- Theatrical release poster
- Directed by: Richard E. Cunha
- Written by: H. E. Barrie; Vincent Fotre;
- Produced by: Marc Frederic
- Starring: Richard Travis; Cathy Downs; K. T. Stevens; Leslie Parrish;
- Cinematography: Meredith M. Nicholson
- Edited by: Everett Dodd
- Music by: Nicholas Carras
- Production company: Layton Film Productions
- Distributed by: Astor Pictures
- Release date: December 15, 1958;
- Running time: 78 minutes
- Country: United States
- Language: English
- Budget: $65,000

= Missile to the Moon =

1958 film by Richard E. Cunha

Missile to the Moon is a 1958 independently made American black-and-white science fiction film drama, produced by Marc Frederic, directed by Richard E. Cunha, that stars Richard Travis, Cathy Downs, and K. T. Stevens. The film was distributed by Astor Pictures and is a remake of an earlier Astor Pictures-distributed film, Cat-Women of the Moon (1953).

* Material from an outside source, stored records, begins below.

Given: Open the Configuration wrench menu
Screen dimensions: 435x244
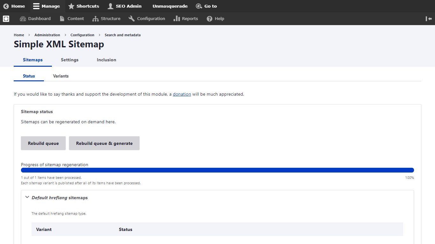Looking at the screenshot, I should [x=147, y=19].
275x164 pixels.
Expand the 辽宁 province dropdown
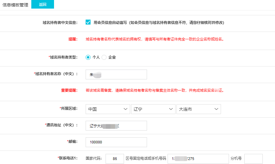pos(153,109)

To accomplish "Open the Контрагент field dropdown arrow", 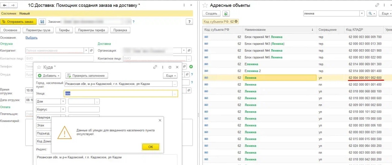I will [x=85, y=50].
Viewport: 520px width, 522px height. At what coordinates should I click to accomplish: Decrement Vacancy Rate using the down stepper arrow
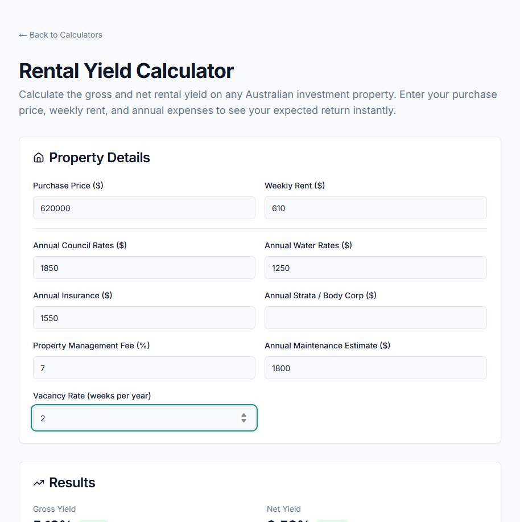(244, 421)
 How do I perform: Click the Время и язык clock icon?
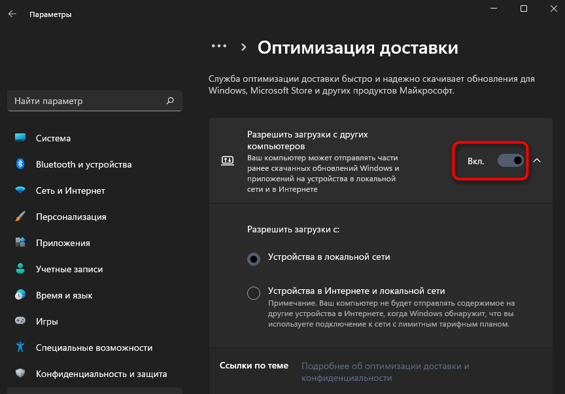20,295
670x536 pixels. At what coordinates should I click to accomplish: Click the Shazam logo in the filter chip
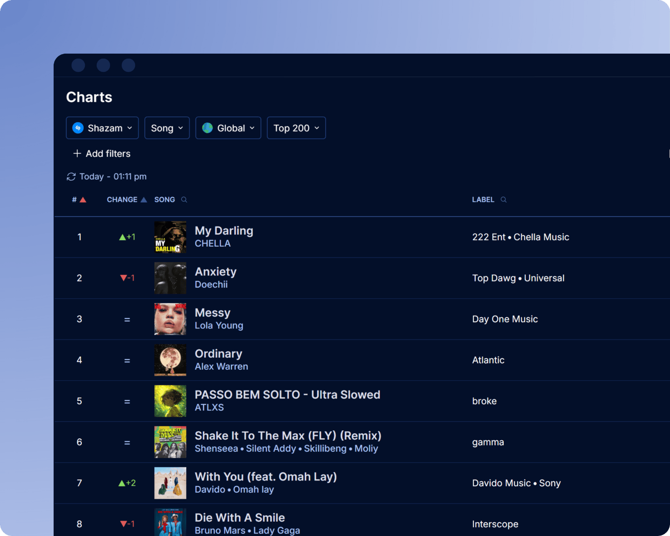point(78,128)
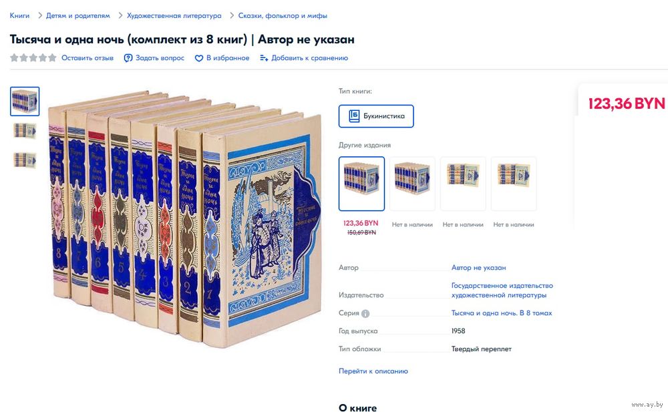This screenshot has height=412, width=668.
Task: Click Перейти к описанию link
Action: point(373,371)
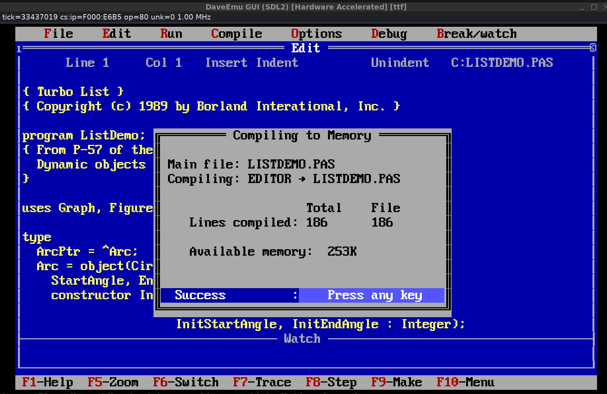Click the edit window corner icon
Viewport: 607px width, 394px height.
(592, 48)
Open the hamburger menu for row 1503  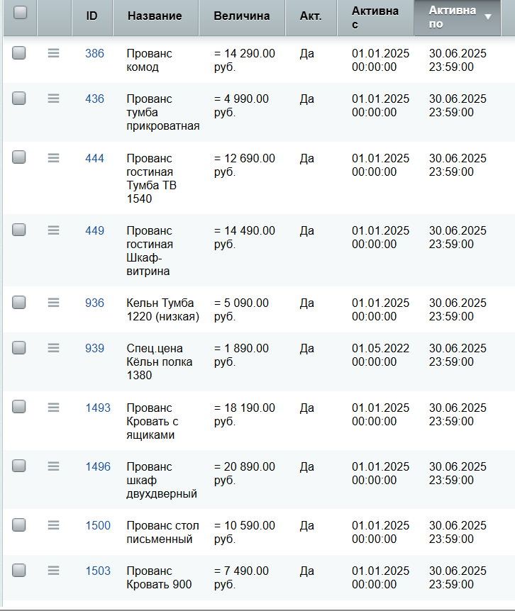(53, 571)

Missile to the Moon was released in late 1958. It played theatrically on December 15, 1958 as a double feature with Cunha's Frankenstein's Daughter (1958).

A spaceship blasts off from Earth with five aboard, but one of them is secretly a Moon man returning home. He dies by accident during the trip to the Moon. What the remaining four find waiting for them when they arrive on the Moon is well beyond their expectations: huge rock creatures, giant lunar spiders, and a cave-dwelling civilization made up of beautiful women.

==Plot==
Two escaped convicts, Gary and Lon, are discovered hiding aboard a rocket by scientist Dirk Green, who then forces them to pilot the spaceship to the Moon. Dirk, who is secretly a Moon man, wants to return home. Dirk’s friend, Steve Dayton, and Steve’s fiancée, June Saxton, are aware that the vessel is getting ready to launch, so they go to the spacecraft to investigate. Unwittingly, they lock themselves in and become passengers when the ship takes off. During the flight, they encounter a meteor shower that results in Dirk receives a fatal head wound. Before he dies, Dirk asks Steve to remain on course, hands him a medallion, and tells him that upon landing he should seek forgiveness from “the Lido."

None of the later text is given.